THREE FORKS – Water samples in Three Forks have confirmed the presence of arsenic in one of the city’s water wells.
That prompted the Montana Department of Environmental Quality and the Gallatin City-County Health Department to take action.
The samples taken from one of four wells tested in Three Forks indicated levels to be roughly six times higher than the Maximum Contaminant Level (MCL) set by the EPA.
The other three wells were well-below the MCL.
This all started in a middle school classroom and with the idea of a seventh-grade girl.
“Kind of a coincidence. I really didn’t think it would go this far,” says Three Forks seventh-grader Ericka Johnson, of her ambitious science fair project.
“It was kind of a last-minute decision to do water quality,” Johnson says. “We were looking on the computers and just saw a water project and I said well, I can do water quality because my aunt’s a chemist in Butte.”
With her aunt’s help, Ericka says they tested the water at her house and her school.
They found something odd.
“We first wanted to test the conductivity, the pH, the nitrate and then the arsenic so we read off the data and it said arsenic was 70 micrograms per liter and the high is only supposed to be 10,” Johnson says.
“The Montana Department of Environmental Quality says there is no need to seek an alternative source of water supply at this time, so that’s good news,” says Lori Christensen, Environmental Health Director at the GCCHD.
Christensen says the city moved quickly to shut down the well, finding levels to be at 67 parts per billion, over six times higher than where it should be.
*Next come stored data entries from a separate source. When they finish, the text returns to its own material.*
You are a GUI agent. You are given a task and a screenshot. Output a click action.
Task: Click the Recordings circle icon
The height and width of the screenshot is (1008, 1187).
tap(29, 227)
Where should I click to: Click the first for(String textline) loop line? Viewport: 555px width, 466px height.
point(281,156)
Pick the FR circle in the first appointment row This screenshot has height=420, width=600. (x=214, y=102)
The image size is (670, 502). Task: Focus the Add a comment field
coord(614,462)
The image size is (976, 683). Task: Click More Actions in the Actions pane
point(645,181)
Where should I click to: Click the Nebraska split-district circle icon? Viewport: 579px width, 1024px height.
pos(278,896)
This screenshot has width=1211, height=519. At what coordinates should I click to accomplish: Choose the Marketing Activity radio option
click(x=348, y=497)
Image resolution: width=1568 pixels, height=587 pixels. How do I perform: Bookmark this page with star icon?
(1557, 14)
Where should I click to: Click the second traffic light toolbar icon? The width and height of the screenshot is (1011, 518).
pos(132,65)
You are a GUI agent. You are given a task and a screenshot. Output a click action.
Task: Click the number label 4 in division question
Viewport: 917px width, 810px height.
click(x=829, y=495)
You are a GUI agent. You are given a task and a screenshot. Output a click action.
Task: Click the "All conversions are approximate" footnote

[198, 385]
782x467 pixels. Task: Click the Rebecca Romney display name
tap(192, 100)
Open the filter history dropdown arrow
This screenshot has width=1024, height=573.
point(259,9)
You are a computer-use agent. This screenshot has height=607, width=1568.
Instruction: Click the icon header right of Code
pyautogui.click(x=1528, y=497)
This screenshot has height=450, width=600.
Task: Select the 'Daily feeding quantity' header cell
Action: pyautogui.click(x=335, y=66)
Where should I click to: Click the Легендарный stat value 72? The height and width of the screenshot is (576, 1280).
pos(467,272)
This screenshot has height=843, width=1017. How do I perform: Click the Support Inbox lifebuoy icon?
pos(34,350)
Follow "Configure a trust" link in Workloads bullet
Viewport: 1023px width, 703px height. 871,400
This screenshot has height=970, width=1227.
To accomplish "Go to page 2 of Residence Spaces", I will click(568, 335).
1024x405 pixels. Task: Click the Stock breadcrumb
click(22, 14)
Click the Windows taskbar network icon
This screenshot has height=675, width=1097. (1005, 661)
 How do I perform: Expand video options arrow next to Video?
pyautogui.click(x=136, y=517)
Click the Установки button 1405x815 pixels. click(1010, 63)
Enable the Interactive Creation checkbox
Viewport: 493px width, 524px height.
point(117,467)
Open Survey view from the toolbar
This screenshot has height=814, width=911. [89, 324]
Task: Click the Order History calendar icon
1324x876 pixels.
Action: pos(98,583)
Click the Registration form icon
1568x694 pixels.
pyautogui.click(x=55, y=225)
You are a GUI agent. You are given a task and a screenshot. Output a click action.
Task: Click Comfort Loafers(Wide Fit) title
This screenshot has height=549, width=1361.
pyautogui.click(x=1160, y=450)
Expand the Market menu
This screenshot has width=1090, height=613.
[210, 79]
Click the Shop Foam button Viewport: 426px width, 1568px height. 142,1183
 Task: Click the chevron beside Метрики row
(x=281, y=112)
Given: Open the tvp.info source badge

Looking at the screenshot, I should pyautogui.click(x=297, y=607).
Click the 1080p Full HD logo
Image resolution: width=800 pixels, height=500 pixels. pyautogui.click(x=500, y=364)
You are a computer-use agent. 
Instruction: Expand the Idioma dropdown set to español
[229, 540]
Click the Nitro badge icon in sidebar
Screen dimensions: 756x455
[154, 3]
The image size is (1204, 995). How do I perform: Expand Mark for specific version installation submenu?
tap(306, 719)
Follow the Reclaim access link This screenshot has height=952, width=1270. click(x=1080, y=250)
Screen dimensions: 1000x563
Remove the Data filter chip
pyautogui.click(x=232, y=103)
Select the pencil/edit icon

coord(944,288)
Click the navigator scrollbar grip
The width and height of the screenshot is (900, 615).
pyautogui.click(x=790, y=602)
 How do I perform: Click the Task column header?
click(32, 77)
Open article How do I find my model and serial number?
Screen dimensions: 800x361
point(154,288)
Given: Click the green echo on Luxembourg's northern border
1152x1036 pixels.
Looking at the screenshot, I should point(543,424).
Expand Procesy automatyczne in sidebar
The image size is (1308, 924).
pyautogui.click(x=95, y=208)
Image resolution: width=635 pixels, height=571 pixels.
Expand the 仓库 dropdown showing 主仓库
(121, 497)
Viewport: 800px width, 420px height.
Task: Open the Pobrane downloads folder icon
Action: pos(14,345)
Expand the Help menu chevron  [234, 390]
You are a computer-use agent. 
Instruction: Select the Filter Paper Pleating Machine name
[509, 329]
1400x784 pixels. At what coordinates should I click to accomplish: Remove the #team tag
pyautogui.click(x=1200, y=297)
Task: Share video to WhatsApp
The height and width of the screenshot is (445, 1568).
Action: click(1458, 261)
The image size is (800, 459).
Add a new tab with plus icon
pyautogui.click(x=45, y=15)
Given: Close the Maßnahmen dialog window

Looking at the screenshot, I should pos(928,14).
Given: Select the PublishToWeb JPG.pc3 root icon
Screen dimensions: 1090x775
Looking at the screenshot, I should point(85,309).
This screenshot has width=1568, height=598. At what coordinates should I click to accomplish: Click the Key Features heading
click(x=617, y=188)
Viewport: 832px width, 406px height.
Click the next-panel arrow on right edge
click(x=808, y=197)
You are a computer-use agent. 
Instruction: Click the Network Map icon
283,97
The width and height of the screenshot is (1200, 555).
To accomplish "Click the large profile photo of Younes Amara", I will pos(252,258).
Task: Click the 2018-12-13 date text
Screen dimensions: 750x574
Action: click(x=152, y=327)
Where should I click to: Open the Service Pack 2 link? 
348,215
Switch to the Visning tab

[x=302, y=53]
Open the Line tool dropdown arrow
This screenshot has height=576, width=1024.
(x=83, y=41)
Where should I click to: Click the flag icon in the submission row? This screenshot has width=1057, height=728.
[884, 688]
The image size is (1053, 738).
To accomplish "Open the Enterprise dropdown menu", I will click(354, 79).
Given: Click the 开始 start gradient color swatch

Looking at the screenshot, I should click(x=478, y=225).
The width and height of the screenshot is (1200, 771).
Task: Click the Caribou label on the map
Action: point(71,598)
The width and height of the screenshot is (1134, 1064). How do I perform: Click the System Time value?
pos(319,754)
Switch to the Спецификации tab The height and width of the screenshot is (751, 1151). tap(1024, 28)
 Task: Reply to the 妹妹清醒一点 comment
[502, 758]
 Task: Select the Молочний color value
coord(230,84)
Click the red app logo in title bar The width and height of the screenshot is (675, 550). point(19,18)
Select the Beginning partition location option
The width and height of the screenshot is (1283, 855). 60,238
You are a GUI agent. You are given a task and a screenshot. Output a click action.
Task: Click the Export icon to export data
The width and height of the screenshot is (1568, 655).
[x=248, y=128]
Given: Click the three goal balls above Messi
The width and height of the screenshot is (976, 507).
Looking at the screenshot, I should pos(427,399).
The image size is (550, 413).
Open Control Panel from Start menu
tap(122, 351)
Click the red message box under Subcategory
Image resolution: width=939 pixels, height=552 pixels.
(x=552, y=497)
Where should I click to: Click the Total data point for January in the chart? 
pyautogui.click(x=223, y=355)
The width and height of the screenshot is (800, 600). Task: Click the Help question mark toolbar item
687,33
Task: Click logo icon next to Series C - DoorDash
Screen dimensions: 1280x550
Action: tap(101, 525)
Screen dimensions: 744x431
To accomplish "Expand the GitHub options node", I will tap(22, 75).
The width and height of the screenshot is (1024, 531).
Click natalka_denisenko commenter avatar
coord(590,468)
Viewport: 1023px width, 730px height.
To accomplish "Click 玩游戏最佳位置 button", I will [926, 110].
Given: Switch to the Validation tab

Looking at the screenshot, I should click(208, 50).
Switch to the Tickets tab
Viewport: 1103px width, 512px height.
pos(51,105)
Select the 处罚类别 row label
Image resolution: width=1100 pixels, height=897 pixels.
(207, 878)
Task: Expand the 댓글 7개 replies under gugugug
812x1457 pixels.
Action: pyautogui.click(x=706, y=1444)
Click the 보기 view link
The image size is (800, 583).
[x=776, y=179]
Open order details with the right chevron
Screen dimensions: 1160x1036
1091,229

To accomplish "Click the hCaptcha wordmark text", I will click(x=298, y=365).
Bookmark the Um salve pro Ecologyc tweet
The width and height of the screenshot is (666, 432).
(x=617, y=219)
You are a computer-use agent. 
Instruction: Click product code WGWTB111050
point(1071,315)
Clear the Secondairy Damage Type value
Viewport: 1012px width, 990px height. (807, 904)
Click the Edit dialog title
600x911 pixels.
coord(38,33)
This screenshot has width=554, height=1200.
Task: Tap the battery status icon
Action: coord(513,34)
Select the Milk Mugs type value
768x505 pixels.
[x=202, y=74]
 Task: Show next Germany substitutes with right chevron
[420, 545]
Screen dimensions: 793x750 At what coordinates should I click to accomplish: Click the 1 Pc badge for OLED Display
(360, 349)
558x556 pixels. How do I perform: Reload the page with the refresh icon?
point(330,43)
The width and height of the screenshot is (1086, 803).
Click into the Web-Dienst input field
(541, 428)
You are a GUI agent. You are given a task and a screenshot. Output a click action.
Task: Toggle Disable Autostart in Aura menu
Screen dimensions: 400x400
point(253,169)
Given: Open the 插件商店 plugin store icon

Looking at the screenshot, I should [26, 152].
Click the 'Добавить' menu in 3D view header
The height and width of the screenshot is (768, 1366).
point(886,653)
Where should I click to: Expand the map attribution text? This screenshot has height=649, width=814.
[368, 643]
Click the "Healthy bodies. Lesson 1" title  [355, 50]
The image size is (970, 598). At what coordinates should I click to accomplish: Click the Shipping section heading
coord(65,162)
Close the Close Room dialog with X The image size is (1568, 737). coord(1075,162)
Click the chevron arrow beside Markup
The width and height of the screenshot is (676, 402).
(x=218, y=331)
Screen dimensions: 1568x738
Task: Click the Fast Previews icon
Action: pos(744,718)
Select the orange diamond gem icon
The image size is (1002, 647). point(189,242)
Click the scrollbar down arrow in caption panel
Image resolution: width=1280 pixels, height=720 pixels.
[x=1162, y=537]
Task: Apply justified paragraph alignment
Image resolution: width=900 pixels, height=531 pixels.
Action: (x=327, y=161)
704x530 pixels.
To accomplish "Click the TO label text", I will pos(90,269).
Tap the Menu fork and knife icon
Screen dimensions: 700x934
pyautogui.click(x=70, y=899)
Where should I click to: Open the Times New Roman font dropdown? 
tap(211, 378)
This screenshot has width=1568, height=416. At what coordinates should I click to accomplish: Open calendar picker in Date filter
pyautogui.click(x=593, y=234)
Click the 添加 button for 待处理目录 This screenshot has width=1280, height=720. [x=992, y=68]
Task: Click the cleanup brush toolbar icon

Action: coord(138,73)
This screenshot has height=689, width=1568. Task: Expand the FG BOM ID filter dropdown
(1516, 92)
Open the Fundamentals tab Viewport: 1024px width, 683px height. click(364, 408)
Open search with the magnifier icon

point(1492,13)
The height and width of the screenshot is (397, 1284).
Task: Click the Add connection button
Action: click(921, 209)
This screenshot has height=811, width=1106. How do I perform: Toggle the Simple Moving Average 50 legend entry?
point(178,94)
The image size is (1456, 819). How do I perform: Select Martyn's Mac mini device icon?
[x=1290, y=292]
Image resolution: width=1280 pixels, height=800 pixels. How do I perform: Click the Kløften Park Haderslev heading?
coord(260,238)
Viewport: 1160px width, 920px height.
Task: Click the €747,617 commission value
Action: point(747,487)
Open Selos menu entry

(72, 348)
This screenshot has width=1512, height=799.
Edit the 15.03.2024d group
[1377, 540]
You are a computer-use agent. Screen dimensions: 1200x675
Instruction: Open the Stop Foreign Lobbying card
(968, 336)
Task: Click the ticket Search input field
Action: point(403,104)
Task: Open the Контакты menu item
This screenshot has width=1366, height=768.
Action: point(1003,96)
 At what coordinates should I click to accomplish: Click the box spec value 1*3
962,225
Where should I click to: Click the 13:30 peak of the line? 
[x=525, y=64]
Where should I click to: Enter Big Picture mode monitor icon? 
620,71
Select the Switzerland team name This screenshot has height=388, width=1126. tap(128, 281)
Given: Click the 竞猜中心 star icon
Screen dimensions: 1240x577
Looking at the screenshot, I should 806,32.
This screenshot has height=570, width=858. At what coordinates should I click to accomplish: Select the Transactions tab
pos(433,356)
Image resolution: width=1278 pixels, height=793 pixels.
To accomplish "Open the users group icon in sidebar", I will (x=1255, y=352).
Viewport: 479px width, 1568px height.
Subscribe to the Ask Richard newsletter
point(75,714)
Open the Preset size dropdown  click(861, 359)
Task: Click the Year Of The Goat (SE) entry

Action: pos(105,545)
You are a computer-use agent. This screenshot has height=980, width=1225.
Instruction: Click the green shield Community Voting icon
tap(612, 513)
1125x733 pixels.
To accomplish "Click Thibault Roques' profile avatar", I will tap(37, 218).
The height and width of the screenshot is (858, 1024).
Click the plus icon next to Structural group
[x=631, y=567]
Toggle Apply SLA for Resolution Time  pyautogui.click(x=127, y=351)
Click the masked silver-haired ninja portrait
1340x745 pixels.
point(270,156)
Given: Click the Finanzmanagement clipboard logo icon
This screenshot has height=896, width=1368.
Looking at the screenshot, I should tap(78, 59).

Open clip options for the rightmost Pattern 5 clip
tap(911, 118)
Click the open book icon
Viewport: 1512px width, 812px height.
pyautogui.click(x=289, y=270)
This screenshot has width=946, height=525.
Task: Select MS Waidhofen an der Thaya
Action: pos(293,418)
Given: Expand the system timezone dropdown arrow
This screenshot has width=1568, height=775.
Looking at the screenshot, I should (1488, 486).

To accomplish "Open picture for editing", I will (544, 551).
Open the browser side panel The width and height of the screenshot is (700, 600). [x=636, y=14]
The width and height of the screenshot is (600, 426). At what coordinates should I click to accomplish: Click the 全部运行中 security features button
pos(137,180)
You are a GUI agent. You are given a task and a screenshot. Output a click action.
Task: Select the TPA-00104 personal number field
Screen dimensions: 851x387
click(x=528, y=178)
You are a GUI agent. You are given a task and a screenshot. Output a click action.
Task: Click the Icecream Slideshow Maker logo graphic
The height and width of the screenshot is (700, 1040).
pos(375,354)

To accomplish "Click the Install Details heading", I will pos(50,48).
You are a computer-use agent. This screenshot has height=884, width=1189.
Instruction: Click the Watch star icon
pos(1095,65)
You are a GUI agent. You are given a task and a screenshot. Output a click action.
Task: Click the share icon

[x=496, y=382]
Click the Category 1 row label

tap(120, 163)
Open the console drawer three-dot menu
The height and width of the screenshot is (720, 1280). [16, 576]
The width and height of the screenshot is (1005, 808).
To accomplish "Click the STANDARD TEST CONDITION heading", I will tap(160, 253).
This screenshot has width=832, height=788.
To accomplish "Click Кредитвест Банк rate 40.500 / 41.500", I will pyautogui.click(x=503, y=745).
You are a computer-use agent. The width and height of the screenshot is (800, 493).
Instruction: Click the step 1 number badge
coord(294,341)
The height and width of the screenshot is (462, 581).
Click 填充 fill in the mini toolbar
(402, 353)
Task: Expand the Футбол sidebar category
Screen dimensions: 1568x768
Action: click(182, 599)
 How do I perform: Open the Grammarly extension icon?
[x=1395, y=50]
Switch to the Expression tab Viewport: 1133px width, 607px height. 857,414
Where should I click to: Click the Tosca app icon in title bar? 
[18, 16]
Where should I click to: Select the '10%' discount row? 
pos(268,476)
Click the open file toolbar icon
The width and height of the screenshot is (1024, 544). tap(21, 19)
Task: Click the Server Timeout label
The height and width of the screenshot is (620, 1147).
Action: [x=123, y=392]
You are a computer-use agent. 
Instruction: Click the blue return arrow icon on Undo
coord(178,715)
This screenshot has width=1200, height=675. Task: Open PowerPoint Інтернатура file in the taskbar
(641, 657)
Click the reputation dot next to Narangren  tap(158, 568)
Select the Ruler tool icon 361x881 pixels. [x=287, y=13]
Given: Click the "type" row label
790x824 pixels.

“The City of Three Forks took immediate steps to keep that well isolated and allow only the wells that were in the City of Three Forks on a different aquifer to serve the community until they figured out exactly what the issue is,” Christensen says.
The Health Department says they test and check that water frequently to make sure that these levels stay on the up-and-up as is water is important to us. But if you have a private well, there is another way that you can check to make sure that your water is safe.
“If you are in a private well, then you are your own operator of that private well so you should be testing your water minimally every five years for all analytes, including arsenic, and then once per year for bacteria nitrates,” Christensen said.
“This is a great example of the quality of the work that our students do,” Three Forks Mayor Steven Hamilton said. “It’s the quality of the teaching that her science teacher has worked with her and instilled with her and all of our students.”
“I learned that there was a lot of tests for water, even more than what we tested for,” Johnson says.
Again, the Health Department says there is no need for bottled water and there are no signs of immediate risk to the public.
The department adds that if you are concerned at all, you should talk to your health provider.
As for Ericka, she plans on being a veterinarian or an architect after school and not a chemist.